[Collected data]

+++++

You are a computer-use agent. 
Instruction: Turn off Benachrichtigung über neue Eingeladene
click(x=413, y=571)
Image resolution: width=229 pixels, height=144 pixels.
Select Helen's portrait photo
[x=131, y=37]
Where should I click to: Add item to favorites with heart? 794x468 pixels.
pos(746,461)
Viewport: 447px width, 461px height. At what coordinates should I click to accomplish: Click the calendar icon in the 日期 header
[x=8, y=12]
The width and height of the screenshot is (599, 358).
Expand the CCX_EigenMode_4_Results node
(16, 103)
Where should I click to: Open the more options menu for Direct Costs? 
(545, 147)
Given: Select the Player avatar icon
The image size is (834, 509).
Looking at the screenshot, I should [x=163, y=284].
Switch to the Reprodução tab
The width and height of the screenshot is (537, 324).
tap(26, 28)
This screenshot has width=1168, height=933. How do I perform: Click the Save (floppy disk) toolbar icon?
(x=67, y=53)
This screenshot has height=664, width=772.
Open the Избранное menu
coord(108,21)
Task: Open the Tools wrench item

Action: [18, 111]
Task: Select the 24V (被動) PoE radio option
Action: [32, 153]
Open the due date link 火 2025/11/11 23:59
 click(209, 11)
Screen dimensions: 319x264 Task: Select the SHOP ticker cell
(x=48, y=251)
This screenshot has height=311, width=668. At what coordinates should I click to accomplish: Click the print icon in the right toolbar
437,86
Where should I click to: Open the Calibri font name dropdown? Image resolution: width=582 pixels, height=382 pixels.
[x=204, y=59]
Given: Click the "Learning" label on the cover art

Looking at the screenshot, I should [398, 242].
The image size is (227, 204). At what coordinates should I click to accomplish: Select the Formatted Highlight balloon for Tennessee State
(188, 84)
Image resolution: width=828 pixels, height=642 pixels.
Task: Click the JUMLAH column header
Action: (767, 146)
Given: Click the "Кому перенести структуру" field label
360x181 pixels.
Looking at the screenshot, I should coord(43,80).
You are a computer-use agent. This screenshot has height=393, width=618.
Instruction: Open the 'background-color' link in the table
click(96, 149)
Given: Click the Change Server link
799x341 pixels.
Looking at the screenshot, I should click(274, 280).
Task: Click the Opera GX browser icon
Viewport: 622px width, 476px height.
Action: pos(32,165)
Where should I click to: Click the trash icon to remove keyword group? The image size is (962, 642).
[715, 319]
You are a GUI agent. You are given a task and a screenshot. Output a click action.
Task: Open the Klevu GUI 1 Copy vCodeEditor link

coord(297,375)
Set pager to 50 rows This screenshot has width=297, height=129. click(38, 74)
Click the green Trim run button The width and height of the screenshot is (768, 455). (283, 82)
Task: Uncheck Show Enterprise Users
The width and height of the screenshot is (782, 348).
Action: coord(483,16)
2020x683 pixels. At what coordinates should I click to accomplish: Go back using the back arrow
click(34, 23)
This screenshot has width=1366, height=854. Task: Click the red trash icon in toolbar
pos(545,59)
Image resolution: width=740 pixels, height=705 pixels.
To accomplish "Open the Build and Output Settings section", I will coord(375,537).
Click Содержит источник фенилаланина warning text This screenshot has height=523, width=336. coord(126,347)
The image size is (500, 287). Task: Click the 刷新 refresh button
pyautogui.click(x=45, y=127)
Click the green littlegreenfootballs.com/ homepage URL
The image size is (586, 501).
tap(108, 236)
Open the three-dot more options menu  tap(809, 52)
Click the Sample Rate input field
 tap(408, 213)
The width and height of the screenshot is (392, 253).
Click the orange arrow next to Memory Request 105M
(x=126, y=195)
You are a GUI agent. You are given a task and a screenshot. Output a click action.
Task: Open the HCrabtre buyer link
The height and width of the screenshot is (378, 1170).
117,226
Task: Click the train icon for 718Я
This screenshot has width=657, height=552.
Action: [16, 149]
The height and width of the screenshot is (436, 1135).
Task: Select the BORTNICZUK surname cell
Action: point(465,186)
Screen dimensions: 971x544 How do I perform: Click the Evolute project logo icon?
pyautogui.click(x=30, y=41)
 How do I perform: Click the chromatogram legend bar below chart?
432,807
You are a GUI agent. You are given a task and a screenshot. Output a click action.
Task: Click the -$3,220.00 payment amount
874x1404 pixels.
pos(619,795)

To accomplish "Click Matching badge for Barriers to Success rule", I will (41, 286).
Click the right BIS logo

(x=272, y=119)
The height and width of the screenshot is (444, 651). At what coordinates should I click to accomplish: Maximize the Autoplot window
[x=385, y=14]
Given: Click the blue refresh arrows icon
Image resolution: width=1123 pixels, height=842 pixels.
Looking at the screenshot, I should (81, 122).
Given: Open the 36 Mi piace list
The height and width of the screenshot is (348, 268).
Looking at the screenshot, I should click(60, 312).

+++++

PROBLEM REQUIREMENTS – Write out the entries above once more, without altering anything.

ANSWER BOX –
You are a computer-use agent. 
Instruction: Turn off Benachrichtigung über neue Eingeladene
click(x=413, y=571)
Image resolution: width=229 pixels, height=144 pixels.
Select Helen's portrait photo
[x=131, y=37]
Where should I click to: Add item to favorites with heart? 794x468 pixels.
pos(746,461)
Viewport: 447px width, 461px height. At what coordinates should I click to accomplish: Click the calendar icon in the 日期 header
[x=8, y=12]
The width and height of the screenshot is (599, 358).
Expand the CCX_EigenMode_4_Results node
(16, 103)
Where should I click to: Open the more options menu for Direct Costs? 
(545, 147)
Given: Select the Player avatar icon
The image size is (834, 509).
Looking at the screenshot, I should [x=163, y=284].
Switch to the Reprodução tab
The width and height of the screenshot is (537, 324).
tap(26, 28)
This screenshot has width=1168, height=933. How do I perform: Click the Save (floppy disk) toolbar icon?
(x=67, y=53)
This screenshot has height=664, width=772.
Open the Избранное menu
coord(108,21)
Task: Open the Tools wrench item

Action: [18, 111]
Task: Select the 24V (被動) PoE radio option
Action: [32, 153]
Open the due date link 火 2025/11/11 23:59
 click(209, 11)
Screen dimensions: 319x264 Task: Select the SHOP ticker cell
(x=48, y=251)
This screenshot has height=311, width=668. At what coordinates should I click to accomplish: Click the print icon in the right toolbar
437,86
Where should I click to: Open the Calibri font name dropdown? Image resolution: width=582 pixels, height=382 pixels.
[x=204, y=59]
Given: Click the "Learning" label on the cover art

Looking at the screenshot, I should [398, 242].
The image size is (227, 204). At what coordinates should I click to accomplish: Select the Formatted Highlight balloon for Tennessee State
(188, 84)
Image resolution: width=828 pixels, height=642 pixels.
Task: Click the JUMLAH column header
Action: (767, 146)
Given: Click the "Кому перенести структуру" field label
360x181 pixels.
Looking at the screenshot, I should coord(43,80).
You are a computer-use agent. This screenshot has height=393, width=618.
Instruction: Open the 'background-color' link in the table
click(96, 149)
Given: Click the Change Server link
799x341 pixels.
Looking at the screenshot, I should click(274, 280).
Task: Click the Opera GX browser icon
Viewport: 622px width, 476px height.
Action: pos(32,165)
Where should I click to: Click the trash icon to remove keyword group? The image size is (962, 642).
[715, 319]
You are a GUI agent. You are given a task and a screenshot. Output a click action.
Task: Open the Klevu GUI 1 Copy vCodeEditor link

coord(297,375)
Set pager to 50 rows This screenshot has width=297, height=129. click(38, 74)
Click the green Trim run button The width and height of the screenshot is (768, 455). (283, 82)
Task: Uncheck Show Enterprise Users
The width and height of the screenshot is (782, 348).
Action: coord(483,16)
2020x683 pixels. At what coordinates should I click to accomplish: Go back using the back arrow
click(34, 23)
This screenshot has width=1366, height=854. Task: Click the red trash icon in toolbar
pos(545,59)
Image resolution: width=740 pixels, height=705 pixels.
To accomplish "Open the Build and Output Settings section", I will coord(375,537).
Click Содержит источник фенилаланина warning text This screenshot has height=523, width=336. coord(126,347)
The image size is (500, 287). Task: Click the 刷新 refresh button
pyautogui.click(x=45, y=127)
Click the green littlegreenfootballs.com/ homepage URL
The image size is (586, 501).
tap(108, 236)
Open the three-dot more options menu  tap(809, 52)
Click the Sample Rate input field
 tap(408, 213)
The width and height of the screenshot is (392, 253).
Click the orange arrow next to Memory Request 105M
(x=126, y=195)
You are a GUI agent. You are given a task and a screenshot. Output a click action.
Task: Open the HCrabtre buyer link
The height and width of the screenshot is (378, 1170).
117,226
Task: Click the train icon for 718Я
This screenshot has width=657, height=552.
Action: [16, 149]
The height and width of the screenshot is (436, 1135).
Task: Select the BORTNICZUK surname cell
Action: point(465,186)
Screen dimensions: 971x544 How do I perform: Click the Evolute project logo icon?
pyautogui.click(x=30, y=41)
 How do I perform: Click the chromatogram legend bar below chart?
432,807
You are a GUI agent. You are given a task and a screenshot. Output a click action.
Task: Click the -$3,220.00 payment amount
874x1404 pixels.
pos(619,795)

To accomplish "Click Matching badge for Barriers to Success rule", I will (41, 286).
Click the right BIS logo

(x=272, y=119)
The height and width of the screenshot is (444, 651). At what coordinates should I click to accomplish: Maximize the Autoplot window
[x=385, y=14]
Given: Click the blue refresh arrows icon
Image resolution: width=1123 pixels, height=842 pixels.
Looking at the screenshot, I should (81, 122).
Given: Open the 36 Mi piace list
The height and width of the screenshot is (348, 268).
Looking at the screenshot, I should click(60, 312).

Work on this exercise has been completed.